## EXERCISE:
Word for word, restate all of the data shown below.

## EXERCISE INPUT:
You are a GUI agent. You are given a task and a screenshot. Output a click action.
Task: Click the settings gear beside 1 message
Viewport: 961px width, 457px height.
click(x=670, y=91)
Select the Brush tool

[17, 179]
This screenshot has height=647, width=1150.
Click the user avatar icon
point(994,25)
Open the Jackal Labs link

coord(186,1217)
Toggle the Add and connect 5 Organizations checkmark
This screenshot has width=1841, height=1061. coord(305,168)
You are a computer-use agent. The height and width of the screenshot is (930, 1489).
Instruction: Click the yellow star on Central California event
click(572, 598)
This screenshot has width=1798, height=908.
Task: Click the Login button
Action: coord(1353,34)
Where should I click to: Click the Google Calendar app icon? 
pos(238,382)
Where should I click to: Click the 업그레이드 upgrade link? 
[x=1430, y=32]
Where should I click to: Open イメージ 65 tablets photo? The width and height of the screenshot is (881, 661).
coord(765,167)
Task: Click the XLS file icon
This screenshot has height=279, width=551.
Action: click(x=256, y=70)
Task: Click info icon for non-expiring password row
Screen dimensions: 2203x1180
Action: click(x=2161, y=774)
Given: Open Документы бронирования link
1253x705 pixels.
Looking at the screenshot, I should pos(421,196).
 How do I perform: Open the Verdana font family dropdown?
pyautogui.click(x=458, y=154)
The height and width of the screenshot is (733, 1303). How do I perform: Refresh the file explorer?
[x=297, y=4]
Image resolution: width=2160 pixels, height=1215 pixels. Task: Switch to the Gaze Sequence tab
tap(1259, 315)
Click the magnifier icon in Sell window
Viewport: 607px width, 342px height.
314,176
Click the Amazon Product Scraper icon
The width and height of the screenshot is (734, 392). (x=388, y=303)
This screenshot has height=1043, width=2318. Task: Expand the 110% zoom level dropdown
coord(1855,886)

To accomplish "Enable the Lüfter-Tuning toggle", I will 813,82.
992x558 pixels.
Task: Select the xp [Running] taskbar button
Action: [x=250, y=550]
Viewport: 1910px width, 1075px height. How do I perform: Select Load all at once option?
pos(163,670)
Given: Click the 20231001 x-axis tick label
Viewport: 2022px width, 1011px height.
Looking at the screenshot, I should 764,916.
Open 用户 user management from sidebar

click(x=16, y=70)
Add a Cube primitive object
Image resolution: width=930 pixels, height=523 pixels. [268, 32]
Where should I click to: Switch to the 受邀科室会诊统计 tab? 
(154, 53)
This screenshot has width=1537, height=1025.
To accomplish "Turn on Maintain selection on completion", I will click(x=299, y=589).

## ANSWER SECTION:
You are a GUI agent. You are given a task and a screenshot. Output a click action.
Task: Click the settings gear beside 1 message
Viewport: 961px width, 457px height.
click(x=670, y=91)
Select the Brush tool

[17, 179]
This screenshot has height=647, width=1150.
Click the user avatar icon
point(994,25)
Open the Jackal Labs link

coord(186,1217)
Toggle the Add and connect 5 Organizations checkmark
This screenshot has width=1841, height=1061. coord(305,168)
You are a computer-use agent. The height and width of the screenshot is (930, 1489).
Instruction: Click the yellow star on Central California event
click(572, 598)
This screenshot has width=1798, height=908.
Task: Click the Login button
Action: coord(1353,34)
Where should I click to: Click the Google Calendar app icon? 
pos(238,382)
Where should I click to: Click the 업그레이드 upgrade link? 
[x=1430, y=32]
Where should I click to: Open イメージ 65 tablets photo? The width and height of the screenshot is (881, 661).
coord(765,167)
Task: Click the XLS file icon
This screenshot has height=279, width=551.
Action: click(x=256, y=70)
Task: Click info icon for non-expiring password row
Screen dimensions: 2203x1180
Action: click(x=2161, y=774)
Given: Open Документы бронирования link
1253x705 pixels.
Looking at the screenshot, I should pos(421,196).
 How do I perform: Open the Verdana font family dropdown?
pyautogui.click(x=458, y=154)
The height and width of the screenshot is (733, 1303). How do I perform: Refresh the file explorer?
[x=297, y=4]
Image resolution: width=2160 pixels, height=1215 pixels. Task: Switch to the Gaze Sequence tab
tap(1259, 315)
Click the magnifier icon in Sell window
Viewport: 607px width, 342px height.
314,176
Click the Amazon Product Scraper icon
The width and height of the screenshot is (734, 392). (x=388, y=303)
This screenshot has height=1043, width=2318. Task: Expand the 110% zoom level dropdown
coord(1855,886)

To accomplish "Enable the Lüfter-Tuning toggle", I will 813,82.
992x558 pixels.
Task: Select the xp [Running] taskbar button
Action: [x=250, y=550]
Viewport: 1910px width, 1075px height. How do I perform: Select Load all at once option?
pos(163,670)
Given: Click the 20231001 x-axis tick label
Viewport: 2022px width, 1011px height.
Looking at the screenshot, I should 764,916.
Open 用户 user management from sidebar

click(x=16, y=70)
Add a Cube primitive object
Image resolution: width=930 pixels, height=523 pixels. [268, 32]
Where should I click to: Switch to the 受邀科室会诊统计 tab? 
(154, 53)
This screenshot has width=1537, height=1025.
To accomplish "Turn on Maintain selection on completion", I will click(x=299, y=589).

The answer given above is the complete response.